What you need to do
Write out the lines word for word, starting at the line that contains "will tap(197, 27)." and stopping after the line that contains "Action: pos(228,247)".

*** Data ***

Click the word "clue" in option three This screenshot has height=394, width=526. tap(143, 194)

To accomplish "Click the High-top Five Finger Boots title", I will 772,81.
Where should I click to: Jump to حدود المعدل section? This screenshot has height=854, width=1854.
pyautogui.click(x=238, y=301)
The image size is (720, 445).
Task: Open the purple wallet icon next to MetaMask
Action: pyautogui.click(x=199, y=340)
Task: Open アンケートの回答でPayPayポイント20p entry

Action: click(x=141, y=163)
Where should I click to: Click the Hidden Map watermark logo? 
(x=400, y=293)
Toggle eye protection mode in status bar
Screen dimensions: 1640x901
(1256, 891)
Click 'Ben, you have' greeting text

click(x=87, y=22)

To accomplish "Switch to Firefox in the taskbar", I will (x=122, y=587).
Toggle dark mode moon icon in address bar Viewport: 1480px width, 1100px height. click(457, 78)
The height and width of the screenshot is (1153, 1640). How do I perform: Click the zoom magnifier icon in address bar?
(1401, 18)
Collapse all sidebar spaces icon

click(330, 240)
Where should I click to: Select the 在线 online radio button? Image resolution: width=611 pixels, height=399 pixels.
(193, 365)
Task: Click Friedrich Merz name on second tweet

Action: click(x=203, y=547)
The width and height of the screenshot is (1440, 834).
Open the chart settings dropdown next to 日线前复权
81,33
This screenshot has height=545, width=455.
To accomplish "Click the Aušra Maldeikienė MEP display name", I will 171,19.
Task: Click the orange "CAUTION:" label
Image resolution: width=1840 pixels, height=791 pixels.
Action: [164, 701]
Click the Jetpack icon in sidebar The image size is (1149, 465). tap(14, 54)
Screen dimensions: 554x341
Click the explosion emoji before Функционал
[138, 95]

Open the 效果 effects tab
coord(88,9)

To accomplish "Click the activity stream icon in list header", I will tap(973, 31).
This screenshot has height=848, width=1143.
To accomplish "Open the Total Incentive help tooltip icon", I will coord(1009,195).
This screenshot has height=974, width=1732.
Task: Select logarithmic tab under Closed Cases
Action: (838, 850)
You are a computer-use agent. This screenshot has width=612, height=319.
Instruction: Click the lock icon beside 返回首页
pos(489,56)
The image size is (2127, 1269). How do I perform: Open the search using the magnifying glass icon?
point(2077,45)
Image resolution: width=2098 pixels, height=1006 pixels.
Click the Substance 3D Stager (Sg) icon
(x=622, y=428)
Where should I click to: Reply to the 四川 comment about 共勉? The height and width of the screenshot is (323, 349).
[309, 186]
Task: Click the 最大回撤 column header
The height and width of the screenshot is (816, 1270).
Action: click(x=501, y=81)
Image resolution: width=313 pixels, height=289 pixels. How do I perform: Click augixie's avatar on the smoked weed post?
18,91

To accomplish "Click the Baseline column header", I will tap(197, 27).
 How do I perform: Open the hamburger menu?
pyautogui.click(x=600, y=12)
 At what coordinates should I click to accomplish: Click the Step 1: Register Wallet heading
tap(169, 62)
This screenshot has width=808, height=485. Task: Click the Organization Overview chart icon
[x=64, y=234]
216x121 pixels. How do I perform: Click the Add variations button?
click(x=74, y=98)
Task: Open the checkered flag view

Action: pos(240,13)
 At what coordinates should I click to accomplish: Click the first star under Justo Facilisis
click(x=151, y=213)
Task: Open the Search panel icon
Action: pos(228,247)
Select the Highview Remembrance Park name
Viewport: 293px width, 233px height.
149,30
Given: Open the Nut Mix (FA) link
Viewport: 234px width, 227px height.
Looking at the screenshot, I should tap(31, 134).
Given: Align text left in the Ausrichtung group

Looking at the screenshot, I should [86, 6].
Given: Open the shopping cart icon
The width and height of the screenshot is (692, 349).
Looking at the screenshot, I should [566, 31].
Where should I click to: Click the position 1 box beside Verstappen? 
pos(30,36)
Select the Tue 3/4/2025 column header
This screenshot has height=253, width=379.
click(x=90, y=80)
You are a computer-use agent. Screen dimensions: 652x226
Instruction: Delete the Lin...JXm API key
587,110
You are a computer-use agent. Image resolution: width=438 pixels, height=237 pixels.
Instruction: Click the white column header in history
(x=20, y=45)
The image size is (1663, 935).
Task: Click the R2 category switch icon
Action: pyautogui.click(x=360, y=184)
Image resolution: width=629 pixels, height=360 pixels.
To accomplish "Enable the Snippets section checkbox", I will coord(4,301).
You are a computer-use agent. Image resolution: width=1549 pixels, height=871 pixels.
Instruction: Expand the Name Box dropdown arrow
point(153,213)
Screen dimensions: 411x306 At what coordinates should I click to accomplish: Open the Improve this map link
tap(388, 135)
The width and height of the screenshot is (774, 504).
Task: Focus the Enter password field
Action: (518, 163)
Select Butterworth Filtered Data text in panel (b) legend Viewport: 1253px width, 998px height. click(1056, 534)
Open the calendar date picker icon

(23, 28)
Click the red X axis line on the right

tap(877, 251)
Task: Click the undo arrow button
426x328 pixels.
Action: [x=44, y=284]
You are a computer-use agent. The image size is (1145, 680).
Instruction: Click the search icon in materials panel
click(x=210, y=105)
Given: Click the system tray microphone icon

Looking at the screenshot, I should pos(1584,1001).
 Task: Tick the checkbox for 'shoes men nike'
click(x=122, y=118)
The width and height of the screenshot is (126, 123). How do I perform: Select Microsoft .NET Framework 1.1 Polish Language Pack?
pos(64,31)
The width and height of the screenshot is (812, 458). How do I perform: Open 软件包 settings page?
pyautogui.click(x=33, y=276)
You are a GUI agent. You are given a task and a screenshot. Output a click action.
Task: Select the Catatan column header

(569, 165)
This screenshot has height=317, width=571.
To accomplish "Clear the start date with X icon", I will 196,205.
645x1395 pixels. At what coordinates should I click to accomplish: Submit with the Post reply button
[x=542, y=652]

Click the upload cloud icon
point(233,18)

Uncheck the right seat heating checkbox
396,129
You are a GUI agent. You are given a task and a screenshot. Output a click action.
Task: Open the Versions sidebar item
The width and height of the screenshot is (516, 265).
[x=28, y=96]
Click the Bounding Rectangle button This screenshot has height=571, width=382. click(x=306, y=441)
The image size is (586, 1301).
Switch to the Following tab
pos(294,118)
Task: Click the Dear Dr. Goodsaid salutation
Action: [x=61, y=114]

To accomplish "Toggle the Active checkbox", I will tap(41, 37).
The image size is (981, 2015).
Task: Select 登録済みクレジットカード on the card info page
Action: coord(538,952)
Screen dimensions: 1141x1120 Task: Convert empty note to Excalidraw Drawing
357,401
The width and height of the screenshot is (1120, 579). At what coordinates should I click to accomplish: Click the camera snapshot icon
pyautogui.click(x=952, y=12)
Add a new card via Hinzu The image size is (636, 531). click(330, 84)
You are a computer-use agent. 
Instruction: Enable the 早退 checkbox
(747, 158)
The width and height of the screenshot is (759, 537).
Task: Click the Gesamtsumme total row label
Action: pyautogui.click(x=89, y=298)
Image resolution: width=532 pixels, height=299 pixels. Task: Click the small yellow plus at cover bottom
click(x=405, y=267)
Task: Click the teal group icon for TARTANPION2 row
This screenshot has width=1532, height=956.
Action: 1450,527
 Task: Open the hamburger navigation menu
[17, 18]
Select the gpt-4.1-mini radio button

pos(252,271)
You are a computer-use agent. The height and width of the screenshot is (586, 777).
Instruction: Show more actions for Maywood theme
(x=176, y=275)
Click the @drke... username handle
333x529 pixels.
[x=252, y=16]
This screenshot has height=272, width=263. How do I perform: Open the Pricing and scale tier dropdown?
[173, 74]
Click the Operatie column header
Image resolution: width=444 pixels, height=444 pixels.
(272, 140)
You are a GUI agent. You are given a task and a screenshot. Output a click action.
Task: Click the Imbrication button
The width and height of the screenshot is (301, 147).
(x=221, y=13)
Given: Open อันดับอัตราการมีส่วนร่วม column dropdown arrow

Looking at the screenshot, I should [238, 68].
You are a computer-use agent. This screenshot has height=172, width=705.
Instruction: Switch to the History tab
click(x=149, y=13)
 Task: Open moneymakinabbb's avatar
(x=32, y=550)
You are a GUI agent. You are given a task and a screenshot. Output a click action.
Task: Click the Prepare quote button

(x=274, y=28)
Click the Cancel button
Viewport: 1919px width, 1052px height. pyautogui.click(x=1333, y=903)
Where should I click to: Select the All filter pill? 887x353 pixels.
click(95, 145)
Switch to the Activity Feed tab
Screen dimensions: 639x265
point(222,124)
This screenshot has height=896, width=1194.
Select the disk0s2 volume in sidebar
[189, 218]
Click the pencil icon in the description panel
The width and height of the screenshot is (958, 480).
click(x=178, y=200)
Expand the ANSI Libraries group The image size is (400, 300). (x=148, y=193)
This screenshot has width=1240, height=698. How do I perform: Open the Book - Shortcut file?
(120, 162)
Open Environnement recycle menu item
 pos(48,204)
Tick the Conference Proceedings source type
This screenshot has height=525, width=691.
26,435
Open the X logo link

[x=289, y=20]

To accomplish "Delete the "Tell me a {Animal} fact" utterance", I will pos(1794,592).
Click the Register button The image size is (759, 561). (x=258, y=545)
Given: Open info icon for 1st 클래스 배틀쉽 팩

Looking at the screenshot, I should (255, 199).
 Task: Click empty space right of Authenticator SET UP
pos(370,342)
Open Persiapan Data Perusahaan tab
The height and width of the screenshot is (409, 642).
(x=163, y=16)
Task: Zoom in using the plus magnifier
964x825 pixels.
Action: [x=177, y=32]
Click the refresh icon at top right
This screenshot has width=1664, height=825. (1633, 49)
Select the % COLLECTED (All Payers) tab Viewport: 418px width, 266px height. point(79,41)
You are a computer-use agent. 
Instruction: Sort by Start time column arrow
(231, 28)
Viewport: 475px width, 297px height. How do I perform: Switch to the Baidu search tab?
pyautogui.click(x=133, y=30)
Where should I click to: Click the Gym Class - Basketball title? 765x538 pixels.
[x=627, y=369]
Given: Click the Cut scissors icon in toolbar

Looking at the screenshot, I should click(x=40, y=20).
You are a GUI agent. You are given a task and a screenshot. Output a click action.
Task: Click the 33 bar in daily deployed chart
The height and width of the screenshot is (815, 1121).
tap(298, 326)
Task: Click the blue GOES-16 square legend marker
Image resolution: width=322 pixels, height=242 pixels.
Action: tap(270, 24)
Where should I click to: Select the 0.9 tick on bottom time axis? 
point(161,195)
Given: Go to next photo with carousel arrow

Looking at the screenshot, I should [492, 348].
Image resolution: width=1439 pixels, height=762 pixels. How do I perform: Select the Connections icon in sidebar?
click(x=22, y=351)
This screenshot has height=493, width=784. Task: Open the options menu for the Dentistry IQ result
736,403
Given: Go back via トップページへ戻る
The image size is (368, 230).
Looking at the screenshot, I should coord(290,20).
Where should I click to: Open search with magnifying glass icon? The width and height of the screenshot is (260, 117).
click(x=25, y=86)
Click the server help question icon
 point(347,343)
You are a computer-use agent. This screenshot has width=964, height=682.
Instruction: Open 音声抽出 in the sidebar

***

Written response
To accomplish "Click the Baseline column header", I will tap(197, 27).
 How do I perform: Open the hamburger menu?
pyautogui.click(x=600, y=12)
 At what coordinates should I click to accomplish: Click the Step 1: Register Wallet heading
tap(169, 62)
This screenshot has width=808, height=485. Task: Click the Organization Overview chart icon
[x=64, y=234]
216x121 pixels. How do I perform: Click the Add variations button?
click(x=74, y=98)
Task: Open the checkered flag view

Action: pos(240,13)
 At what coordinates should I click to accomplish: Click the first star under Justo Facilisis
click(x=151, y=213)
Task: Open the Search panel icon
Action: pos(228,247)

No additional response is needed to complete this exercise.